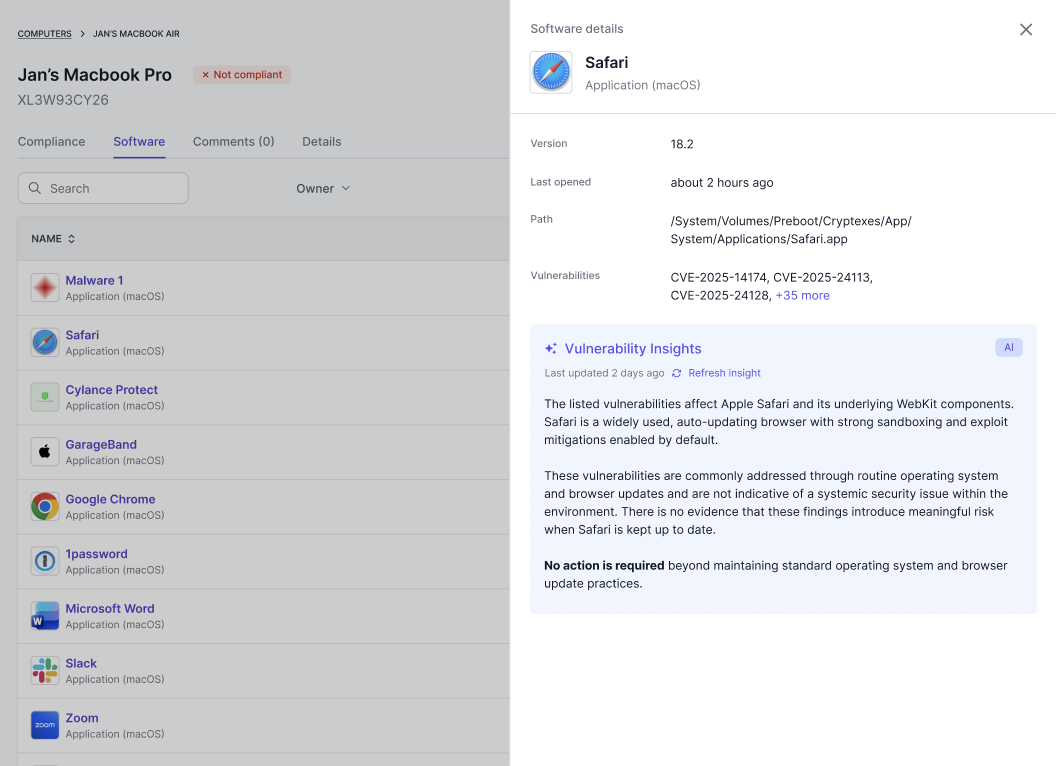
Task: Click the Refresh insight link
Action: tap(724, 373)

════════

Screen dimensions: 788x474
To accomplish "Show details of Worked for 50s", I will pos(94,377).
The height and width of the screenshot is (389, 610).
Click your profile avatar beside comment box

════════

_Short problem_. Count the lines in the entries above that contain the string "Click", where case counts. Reply with the number alone.

_Right answer_. 2